YOLOv8 is built on traditional CNN modules such as C2f
, SPPF
, and PAN
, with a strong emphasis on efficiency. It features an anchor-free, decoupled detection head and supports rotated bounding boxes (OBB).
- C2f (Concatenate Two Forks): A lightweight block for feature extraction that balances efficiency and expressiveness.
- SPPF (Spatial Pyramid Pooling – Fast): Pools features at multiple receptive fields to capture both local and global context.
- PAN (Path Aggregation Network): Used in the neck to combine low- and high-level features across different resolutions.
YOLOv10 begins the hybrid transition, combining CNN backbones with vision transformers. It enables open-vocabulary detection by aligning detection heads with text embeddings (e.g., CLIP), allowing it to generalize to unseen classes.
YOLO11 pushes the transformer integration further, often using InternImage-H or similar backbones that apply deformable attention modules. It supports box-free training, allowing models to learn without requiring tight bounding box labels.
YOLO12 is essentially DETR-inspired, using end-to-end transformer-based architecture. It replaces the typical NMS-based postprocessing with a one-to-one Hungarian matching loss. This reduces duplicate detections and allows for more direct optimization.
RT-DETRv2 is a real-time evolution of the DETR family. It uses a decoupled detection head and efficient attention modules to achieve performance levels comparable to CNN-based detectors while preserving the simplicity and elegance of transformer-based set prediction.
Training strategies differ significantly across these models. YOLOv8 and YOLOv10 generally rely on supervised learning using COCO or ImageNet-style annotations. YOLOv10 and YOLO11 also support open-vocabulary learning by embedding textual class descriptions, which allows the models to detect novel classes during inference.

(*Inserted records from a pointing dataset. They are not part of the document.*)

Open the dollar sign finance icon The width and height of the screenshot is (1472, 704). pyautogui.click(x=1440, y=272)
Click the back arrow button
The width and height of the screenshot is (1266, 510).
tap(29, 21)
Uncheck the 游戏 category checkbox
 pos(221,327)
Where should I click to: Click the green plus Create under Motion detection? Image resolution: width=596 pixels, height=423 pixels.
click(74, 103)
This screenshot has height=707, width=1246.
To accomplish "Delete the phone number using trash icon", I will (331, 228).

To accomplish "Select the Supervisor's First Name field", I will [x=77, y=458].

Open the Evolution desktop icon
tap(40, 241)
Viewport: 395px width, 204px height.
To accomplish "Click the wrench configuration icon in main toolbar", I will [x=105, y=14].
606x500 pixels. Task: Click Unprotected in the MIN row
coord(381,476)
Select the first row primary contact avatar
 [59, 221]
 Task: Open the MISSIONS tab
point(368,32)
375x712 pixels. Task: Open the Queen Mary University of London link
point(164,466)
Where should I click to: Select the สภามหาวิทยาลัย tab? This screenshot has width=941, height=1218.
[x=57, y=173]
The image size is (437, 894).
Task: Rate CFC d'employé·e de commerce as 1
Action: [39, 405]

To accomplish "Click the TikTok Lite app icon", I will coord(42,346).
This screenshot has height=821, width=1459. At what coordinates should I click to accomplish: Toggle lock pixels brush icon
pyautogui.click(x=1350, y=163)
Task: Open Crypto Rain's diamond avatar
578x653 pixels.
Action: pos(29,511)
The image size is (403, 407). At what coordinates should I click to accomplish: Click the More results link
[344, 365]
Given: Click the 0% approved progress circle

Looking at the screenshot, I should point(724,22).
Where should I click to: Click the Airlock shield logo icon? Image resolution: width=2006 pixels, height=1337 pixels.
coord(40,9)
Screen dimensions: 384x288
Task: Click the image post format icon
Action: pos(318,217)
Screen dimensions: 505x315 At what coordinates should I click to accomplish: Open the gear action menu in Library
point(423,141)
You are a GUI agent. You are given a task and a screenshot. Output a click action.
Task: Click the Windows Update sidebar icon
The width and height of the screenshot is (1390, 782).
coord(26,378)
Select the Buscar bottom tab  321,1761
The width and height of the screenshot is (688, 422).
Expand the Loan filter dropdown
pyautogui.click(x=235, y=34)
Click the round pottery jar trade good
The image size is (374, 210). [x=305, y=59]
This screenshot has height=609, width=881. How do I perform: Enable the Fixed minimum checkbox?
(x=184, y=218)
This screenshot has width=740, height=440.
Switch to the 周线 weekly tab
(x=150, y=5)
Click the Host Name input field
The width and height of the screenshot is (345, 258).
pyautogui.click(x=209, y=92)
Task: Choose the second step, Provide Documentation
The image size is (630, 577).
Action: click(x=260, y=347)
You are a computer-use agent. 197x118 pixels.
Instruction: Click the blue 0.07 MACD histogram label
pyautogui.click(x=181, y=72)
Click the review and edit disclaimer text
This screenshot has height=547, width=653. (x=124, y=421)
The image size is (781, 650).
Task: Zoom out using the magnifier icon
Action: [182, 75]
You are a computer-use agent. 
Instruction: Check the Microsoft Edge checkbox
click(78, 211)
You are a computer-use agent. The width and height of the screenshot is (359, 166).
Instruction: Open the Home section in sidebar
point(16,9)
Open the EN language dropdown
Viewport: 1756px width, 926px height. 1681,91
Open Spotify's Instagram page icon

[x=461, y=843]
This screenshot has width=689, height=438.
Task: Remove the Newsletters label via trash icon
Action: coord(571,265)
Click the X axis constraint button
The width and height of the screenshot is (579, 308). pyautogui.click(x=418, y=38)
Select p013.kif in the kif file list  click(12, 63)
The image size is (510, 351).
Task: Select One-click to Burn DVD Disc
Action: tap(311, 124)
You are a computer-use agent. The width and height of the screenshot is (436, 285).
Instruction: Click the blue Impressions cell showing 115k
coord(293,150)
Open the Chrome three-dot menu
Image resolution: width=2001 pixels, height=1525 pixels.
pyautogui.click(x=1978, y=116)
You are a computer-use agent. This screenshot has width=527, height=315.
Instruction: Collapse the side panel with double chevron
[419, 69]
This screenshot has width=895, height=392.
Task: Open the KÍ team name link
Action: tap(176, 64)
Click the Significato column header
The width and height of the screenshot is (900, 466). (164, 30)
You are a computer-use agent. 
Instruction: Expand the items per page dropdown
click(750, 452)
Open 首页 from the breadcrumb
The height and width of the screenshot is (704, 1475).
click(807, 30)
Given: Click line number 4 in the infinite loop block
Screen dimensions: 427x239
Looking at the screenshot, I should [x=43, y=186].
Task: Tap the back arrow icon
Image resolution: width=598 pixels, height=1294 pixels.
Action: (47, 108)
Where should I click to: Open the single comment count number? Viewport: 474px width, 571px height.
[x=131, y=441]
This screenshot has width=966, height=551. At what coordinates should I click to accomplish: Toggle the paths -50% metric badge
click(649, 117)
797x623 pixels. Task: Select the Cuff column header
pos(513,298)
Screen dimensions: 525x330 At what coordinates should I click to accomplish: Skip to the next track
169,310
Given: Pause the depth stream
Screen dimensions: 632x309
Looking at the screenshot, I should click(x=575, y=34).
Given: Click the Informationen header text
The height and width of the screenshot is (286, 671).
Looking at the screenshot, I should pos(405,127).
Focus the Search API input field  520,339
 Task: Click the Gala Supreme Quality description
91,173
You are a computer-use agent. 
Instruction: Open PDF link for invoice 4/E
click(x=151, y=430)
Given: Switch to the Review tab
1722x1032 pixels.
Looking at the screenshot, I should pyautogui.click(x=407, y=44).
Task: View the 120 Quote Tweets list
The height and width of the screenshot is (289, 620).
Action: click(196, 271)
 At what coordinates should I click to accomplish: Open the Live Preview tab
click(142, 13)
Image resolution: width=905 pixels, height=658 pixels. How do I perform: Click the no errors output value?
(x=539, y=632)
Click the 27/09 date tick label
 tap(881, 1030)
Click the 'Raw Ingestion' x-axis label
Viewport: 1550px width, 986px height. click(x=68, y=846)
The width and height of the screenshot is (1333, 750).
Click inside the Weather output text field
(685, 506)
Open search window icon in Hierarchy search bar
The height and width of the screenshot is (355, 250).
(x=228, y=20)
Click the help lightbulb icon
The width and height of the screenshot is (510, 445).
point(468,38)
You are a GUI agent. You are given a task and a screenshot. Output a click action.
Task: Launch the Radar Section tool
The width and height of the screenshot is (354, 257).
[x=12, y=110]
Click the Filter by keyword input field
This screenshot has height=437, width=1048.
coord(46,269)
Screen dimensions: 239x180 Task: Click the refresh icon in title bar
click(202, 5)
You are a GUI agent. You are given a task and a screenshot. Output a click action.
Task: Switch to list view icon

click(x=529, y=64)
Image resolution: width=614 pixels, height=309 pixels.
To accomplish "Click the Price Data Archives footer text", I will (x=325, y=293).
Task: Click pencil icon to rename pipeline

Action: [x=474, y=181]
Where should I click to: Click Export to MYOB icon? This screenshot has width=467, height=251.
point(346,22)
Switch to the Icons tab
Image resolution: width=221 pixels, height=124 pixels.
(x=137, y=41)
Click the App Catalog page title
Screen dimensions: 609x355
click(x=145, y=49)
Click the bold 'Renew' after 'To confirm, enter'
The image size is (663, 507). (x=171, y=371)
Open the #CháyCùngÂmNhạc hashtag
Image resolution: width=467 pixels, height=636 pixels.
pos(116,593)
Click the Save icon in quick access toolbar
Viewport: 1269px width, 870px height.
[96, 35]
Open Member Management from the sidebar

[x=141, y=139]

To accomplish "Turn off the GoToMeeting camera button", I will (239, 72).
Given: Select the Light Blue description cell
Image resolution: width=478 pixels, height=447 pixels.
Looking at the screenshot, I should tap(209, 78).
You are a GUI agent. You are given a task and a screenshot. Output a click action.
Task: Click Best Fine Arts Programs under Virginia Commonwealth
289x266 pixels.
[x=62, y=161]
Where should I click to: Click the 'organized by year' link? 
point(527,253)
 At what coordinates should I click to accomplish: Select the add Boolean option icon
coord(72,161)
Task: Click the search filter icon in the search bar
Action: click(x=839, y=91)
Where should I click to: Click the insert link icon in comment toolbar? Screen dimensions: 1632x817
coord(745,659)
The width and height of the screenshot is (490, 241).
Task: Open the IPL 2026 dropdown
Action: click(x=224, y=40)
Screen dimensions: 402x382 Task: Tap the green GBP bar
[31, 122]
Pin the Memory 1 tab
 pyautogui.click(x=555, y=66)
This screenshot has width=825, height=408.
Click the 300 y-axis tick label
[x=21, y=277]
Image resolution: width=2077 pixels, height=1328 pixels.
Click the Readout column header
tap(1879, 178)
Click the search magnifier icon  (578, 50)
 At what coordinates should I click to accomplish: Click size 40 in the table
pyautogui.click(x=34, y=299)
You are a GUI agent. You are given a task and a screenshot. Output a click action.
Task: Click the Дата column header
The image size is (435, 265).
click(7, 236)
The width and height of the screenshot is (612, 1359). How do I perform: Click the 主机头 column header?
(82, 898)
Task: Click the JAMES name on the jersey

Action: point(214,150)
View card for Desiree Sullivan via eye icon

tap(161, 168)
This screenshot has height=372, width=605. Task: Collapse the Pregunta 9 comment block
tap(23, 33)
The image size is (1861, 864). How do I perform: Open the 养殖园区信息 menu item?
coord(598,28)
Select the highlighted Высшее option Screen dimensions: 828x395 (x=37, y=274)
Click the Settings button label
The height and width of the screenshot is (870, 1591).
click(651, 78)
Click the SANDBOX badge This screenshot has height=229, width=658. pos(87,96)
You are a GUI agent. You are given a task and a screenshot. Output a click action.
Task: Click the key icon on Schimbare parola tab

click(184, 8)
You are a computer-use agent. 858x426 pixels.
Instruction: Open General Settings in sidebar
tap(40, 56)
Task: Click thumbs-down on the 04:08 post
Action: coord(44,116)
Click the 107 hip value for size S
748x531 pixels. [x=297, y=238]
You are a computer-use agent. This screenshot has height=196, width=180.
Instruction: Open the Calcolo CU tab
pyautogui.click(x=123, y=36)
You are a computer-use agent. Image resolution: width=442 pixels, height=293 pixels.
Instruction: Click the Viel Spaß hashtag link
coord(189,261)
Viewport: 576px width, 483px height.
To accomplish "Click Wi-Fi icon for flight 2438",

YOLO11 and YOLO12 introduce box-free or label-free fine-tuning modes, reducing reliance on high-quality annotations. YOLO12 and RT-DETRv2 embrace a set-based prediction paradigm that removes the need for NMS and uses matching algorithms during training.
The table below summarizes key inference metrics for each model (approximate values on Tesla A100 GPU):
Model | COCO mAP | Speed (FPS) | Params (M) | Latency (ms) |
---|---|---|---|---|
YOLOv8x | ~53.0 | ~165 | ~68 | ~6 |
YOLOv10 | ~54.0 | ~140 | ~85 | ~7–8 |
YOLO11 | ~55.5 | ~120 | ~120 | ~10 |
YOLO12 | ~57.0 | ~100 | ~140+ | ~12–15 |
RT-DETRv2 | ~56.0 | ~110–140 | ~100 | ~10–12 |
YOLOv8 is the fastest and lightest, suitable for embedded and mobile deployment. YOLOv10 and YOLO11 offer a sweet spot between generalization and speed. YOLO12 maximizes accuracy but at the cost of latency. RT-DETRv2 matches YOLO11 and YOLO12 in accuracy while retaining practical inference speed.
Deployment suitability varies with the architecture. YOLOv8 and YOLOv10 are highly optimized for edge deployment and are easily converted to formats like ONNX and TensorRT. YOLO11 and YOLO12, with heavier backbones, are more suited for cloud or server environments where latency is less critical. RT-DETRv2 aims to bridge this gap by optimizing the transformer design to run efficiently even in real-time applications.
In terms of use cases:
- YOLOv8 is ideal for fast, resource-constrained applications like robotics, drones, and mobile vision.
- YOLOv10 and YOLO11 are great for general-purpose and open-vocabulary tasks, such as retail product recognition or wildlife monitoring.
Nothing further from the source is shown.